Satellite ice extent, sea surface temperature, and atmospheric methane trends in the Barents and Kara Seas

Ira Leifer1, F. Robert Chen2, Thomas McClimans3, Frank Muller Karger2, and Leonid Yurganov4 Ira Leifer et al.
  • 1Bubbleology Research International, Inc., Solvang, CA, USA
  • 2University of Southern Florida, USA
  • 3SINTEF Ocean, Trondheim, Norway
  • 4University of Maryland, Baltimore, USA

Abstract. Over a decade (2003–2015) of satellite data of sea-ice extent, sea surface temperature (SST), and methane (CH4) concentrations in lower troposphere over 10 focus areas within the Barents and Kara Seas (BKS) were analyzed for anomalies and trends relative to the Barents Sea. Large positive CH4 anomalies were discovered around Franz Josef Land (FJL) and offshore west Novaya Zemlya in early fall. Far smaller CH4 enhancement was found around Svalbard, downstream and north of known seabed seepage. SST increased in all focus areas at rates from 0.0018 to 0.15°Cyr−1, CH4 growth spanned 3.06 to 3.49ppbyr−1.
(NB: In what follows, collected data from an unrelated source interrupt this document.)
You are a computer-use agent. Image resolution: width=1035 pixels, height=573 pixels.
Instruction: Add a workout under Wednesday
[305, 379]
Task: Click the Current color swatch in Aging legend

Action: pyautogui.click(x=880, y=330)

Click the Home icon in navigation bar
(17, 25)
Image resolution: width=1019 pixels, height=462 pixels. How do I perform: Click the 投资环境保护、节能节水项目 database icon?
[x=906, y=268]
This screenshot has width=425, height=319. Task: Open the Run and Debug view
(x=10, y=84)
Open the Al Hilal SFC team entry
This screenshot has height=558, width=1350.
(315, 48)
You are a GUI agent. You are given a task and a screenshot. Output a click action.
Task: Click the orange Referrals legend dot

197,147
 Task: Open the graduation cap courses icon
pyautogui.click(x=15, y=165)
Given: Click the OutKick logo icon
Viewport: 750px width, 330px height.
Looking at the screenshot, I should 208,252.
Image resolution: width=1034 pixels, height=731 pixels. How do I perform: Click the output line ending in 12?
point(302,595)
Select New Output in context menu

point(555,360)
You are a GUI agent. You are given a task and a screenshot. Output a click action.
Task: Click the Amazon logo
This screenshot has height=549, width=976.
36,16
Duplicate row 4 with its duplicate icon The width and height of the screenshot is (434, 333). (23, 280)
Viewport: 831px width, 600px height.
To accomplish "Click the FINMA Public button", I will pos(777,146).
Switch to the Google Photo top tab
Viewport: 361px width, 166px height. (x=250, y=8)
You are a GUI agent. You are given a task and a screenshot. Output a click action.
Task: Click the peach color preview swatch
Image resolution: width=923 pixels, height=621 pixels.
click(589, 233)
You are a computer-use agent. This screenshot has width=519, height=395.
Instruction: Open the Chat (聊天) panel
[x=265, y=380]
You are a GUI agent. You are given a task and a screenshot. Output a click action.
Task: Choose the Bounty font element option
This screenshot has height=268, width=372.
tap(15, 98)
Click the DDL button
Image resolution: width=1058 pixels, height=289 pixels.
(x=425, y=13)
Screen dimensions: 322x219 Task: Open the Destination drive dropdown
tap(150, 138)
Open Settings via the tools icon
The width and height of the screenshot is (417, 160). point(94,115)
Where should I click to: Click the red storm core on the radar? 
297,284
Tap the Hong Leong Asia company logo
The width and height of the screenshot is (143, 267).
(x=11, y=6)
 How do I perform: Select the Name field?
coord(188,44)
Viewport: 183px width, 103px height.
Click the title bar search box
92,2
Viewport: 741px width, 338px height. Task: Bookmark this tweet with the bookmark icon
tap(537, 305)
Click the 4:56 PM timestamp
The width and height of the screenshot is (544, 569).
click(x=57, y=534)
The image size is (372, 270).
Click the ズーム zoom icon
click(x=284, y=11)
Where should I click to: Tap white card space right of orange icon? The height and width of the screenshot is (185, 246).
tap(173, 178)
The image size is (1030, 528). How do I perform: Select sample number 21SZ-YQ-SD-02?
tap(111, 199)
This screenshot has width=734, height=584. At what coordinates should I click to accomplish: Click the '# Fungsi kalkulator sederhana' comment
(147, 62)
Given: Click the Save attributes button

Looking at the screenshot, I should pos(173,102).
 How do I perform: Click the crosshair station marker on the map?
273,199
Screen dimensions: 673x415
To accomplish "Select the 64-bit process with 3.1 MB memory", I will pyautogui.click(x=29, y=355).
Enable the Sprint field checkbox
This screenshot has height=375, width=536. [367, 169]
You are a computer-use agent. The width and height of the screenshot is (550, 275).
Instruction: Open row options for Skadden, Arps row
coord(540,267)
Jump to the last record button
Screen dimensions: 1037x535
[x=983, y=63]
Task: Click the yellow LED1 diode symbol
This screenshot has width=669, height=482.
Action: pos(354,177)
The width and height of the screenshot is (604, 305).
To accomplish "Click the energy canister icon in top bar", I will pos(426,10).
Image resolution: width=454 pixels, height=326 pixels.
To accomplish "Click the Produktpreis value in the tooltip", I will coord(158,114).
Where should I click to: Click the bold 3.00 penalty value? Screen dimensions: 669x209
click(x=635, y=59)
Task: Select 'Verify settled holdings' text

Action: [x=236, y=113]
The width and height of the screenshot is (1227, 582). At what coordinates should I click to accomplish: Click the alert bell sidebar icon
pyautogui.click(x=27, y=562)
The strongest SST increase was observed each year in the southeast Barents Sea in June due to strengthening of the warm Murman Current (MC), and in the south Kara Sea in September. The southeast Barents Sea, the south Kara Sea and coastal areas around FJL exhibited the strongest CH4 growth over the observation period. Likely sources are CH4 seepage from subsea permafrost and hydrate thawing and the petroleum reservoirs underlying the central and east Barents Sea and the Kara Sea. The spatial pattern was poorly related to seabed depth. However, the increase in CH4 emissions over time may be explained by a process of shoaling of strengthening warm ocean currents that would also advect the CH4 to areas where seasonal deepening of the surface ocean mixed layer depth leads to ventilation of these water masses. Continued strengthening of the MC will further increase heat transfer to the BKS, with the Barents Sea ice-free in ~15 years. We thus expect marine CH4 flux to the atmosphere from this region to continue increasing.

Ira Leifer et al.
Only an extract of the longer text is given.